▶ **Material for this task**:
☆ ☆ ☆

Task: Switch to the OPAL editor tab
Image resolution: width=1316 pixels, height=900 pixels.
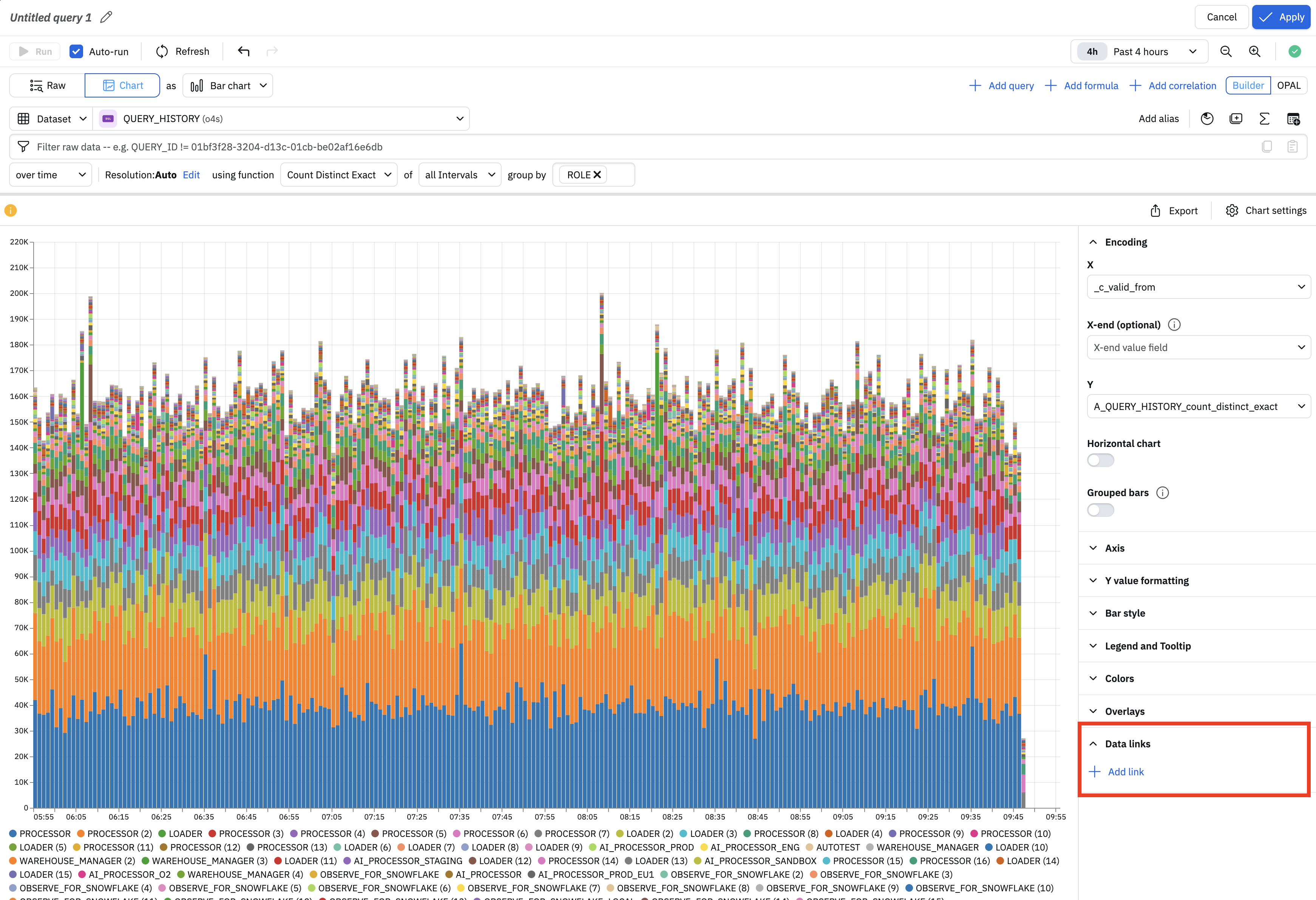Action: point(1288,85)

☆ ☆ ☆

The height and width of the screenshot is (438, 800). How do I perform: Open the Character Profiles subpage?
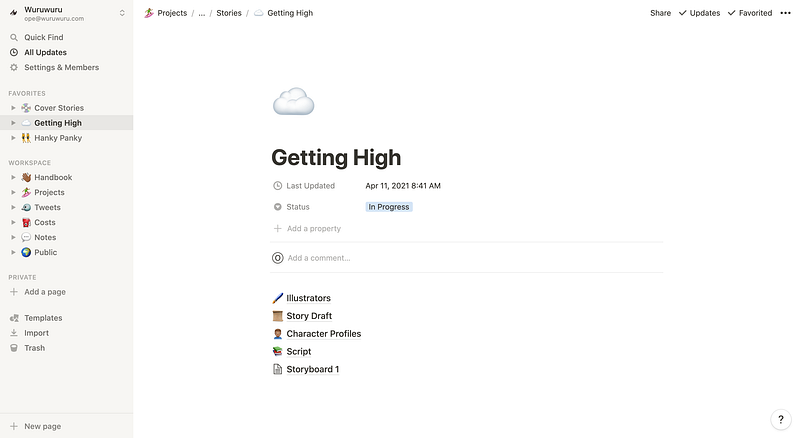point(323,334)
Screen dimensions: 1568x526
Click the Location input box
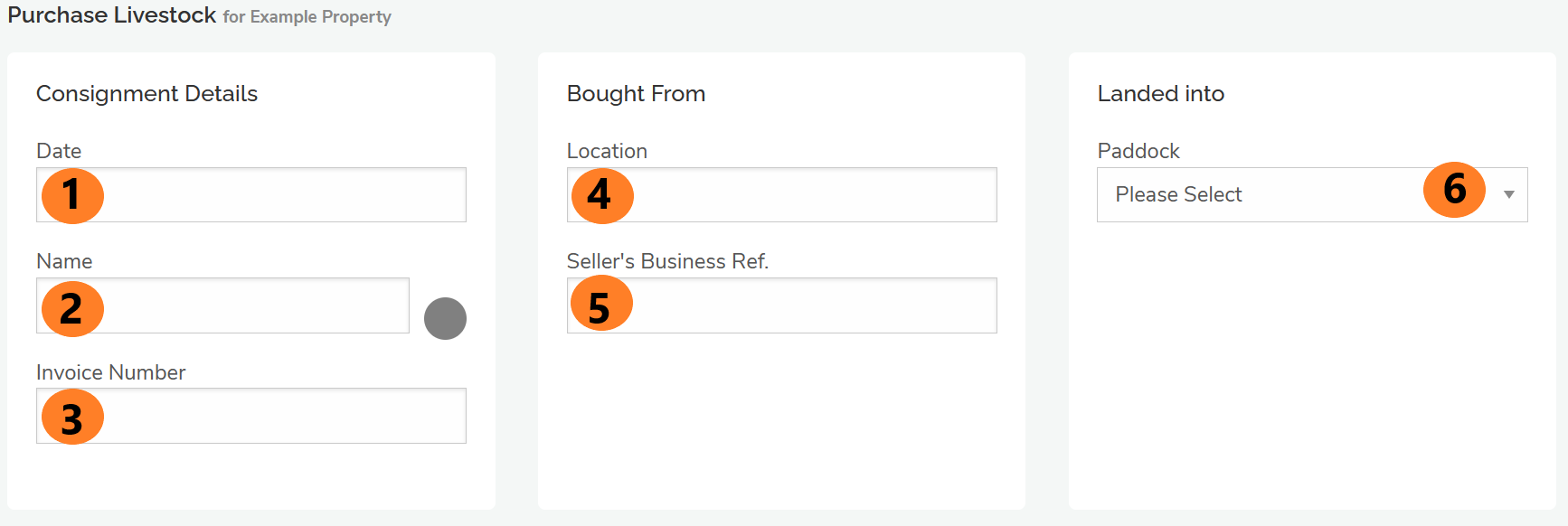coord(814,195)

☆ ☆ ☆

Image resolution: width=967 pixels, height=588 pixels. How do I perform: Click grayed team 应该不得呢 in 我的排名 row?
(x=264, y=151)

☆ ☆ ☆

▶ **What is needed**: Gather every line of the data above that contains the word "pixels", treating uppercase and lowercase letters as different.

▶ **Result below**:
Image resolution: width=1316 pixels, height=900 pixels.
Image resolution: width=967 pixels, height=588 pixels. How do I perform: Click grayed team 应该不得呢 in 我的排名 row?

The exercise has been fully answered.